Schwäbische Zeitung (Friedrichshafen)
Wenn Helfen zur Straftat wird
Auszubildende setzt sich gegen Kriminalisierung von Seenotrettung ein und ruft zur Seebrücken-Demo auf
Auszubildende setzt sich gegen Kriminalisierung von Seenotrettung ein.
FRIEDRICHSHAFEN - Zoe hat Leben gerettet. Mehrere Wochen war sie auf einem Schiff vor der libyschen Küste unterwegs und hat Menschen in Seenot vor dem Ertrinken bewahrt. Doch nun ermittelt die italienische Staatsanwaltschaft wegen des Verdachts der Unterstützung von illegaler Migration nach Italien gegen sie. Bei einer Demo möchte Zoe nun ihre Stimme erheben.

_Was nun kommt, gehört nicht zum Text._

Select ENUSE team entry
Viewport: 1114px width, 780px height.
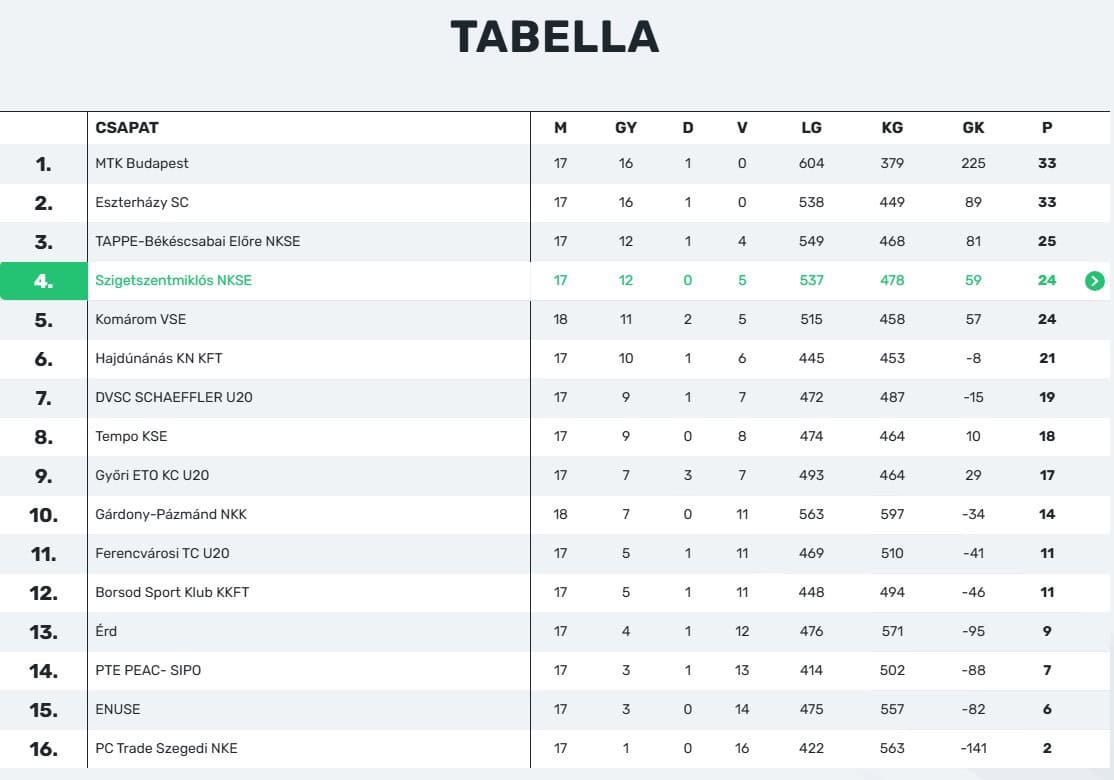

Zoe macht eine Ausbildung zur Bootsbauerin in FriedrichshafenSeemoos. Ihren gesamten Jahresurlaub 2017 hat die 22-Jährige auf der Iuventa, dem Schiff von „Jugend rettet“verbracht. Die Organisation rettet Menschen, die im Mittelmeer in Seenot geraten sind.

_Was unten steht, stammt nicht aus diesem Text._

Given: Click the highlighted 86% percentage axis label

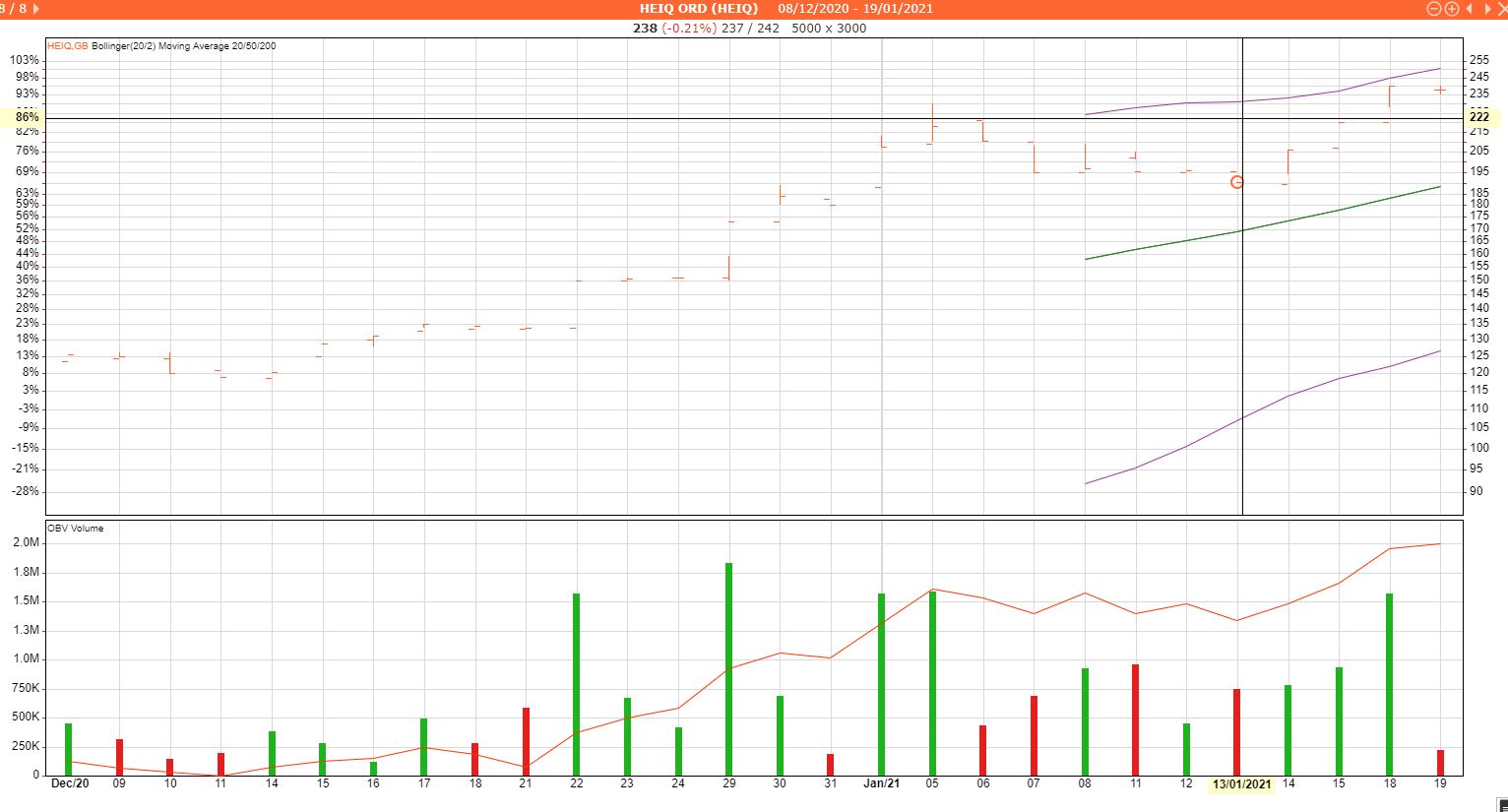Looking at the screenshot, I should coord(27,117).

Für Zoe war das Leben auf dem Wasser keine neue Erfahrung. Sie hat laut eigenen Schilderungen seit Kindertagen viel Zeit auf Booten verbracht, weil ihr Vater sie mitgenommen hat. Als sie älter wurde, begann sie ihre eigenen Erfahrungen zu sammeln. „Ich habe meine Trainer-Lizenz gemacht und so das Fahren von Motorbooten gelernt. Damit hatte ich die besten Voraussetzungen, das kleine Motorboot der Iuventa zu steuern“, schreibt sie in einer E-Mail.
Das tat sie für einige Wochen, um Flüchtlinge zu retten. „Ein paar Wochen nachdem ich wieder in Deutschland war und mich wieder im Alltag zurecht gefunden hatte, schaute ich Nachrichten und war sehr erstaunt, als ich mich dort sah“, schreibt sie. Das sogenannten Beweisvideo zeige sie, wie sie ein angeblich leeres Holzboot zurück zur libyschen Küste schleppe und mit einem Schlepper auf Arabisch spreche. Dieser Mann sei aber ein Engine-Fisher (Menschen, die Flüchtlingsboote überfallen, um die Motoren zu klauen) gewesen, berichtet Zoe.
Gegen 22 Helfer wird ermittelt
Nun gehört Zoe zu den 22 Seenotrettern, gegen die die italienische Staatsanwaltschaft ermittelt. Für die 22-Jährige ist der Tatvorwurf nicht nachvollziehbar. „Da sterben Menschen an unseren sogenannten Außengrenzen, während darüber diskutiert wird, wer sie sind und wohin sie wollen. Das darf doch keine Rolle spielen, wenn es darum geht, sie vor dem Ertrinken zu retten“, sagt sie. Zoe hat Menschen vor dem Ertrinken bewahrt – das sieht das Seerechtsübereinkommen der Vereinten Nationen in Artikel 98 vor. Dort ist die Pflicht zur Seenotrettung – auch seitens privater Schiffe – festgeschrieben. Als Führerin des Sicherungsboots habe sie also nüchtern betrachtet nur Gesetze befolgt. „Es hat meine Sicht auf die Rechtsstaatlichkeit Europas verändert, was ich erlebt habe und jetzt erlebe“, sagt sie.
Viele Vorurteile im Raum
Wenn sie mit Leuten in Friedrichshafen rede, merke sie oft, dass viele sehr wenig Hintergrundwissen haben. „Dadurch werden zum Beispiel auch die Vorwürfe, die gegen ,Jugend rettet’ erhoben wurden, in die Welt herausgetragen“, sagt sie. Eigentlich habe sich Zoe vorgenommen, nicht in die Öffentlichkeit zu treten. Doch in Zeiten von Wortschöpfungen wie „Asyltourismus“möchte sie das ändern. Sie ruft deshalb zu einer Seebrücke-Demonstration gegen die Kriminalisierung von Seenotrettung, für sichere Häfen und für Menschenrechte auf. „Es geht hier um Grundund Menschenrechte“, sagt sie. Zoe hofft auf eine rege Teilnahme aus allen Bevölkerungsschichten.
Die Seebrücken-Demo findet am Samstag, 4. August, statt. Treffpunkt ist der Buchhornplatz um 15.30 Uhr. Es wird Kundgebungen und Musik geben.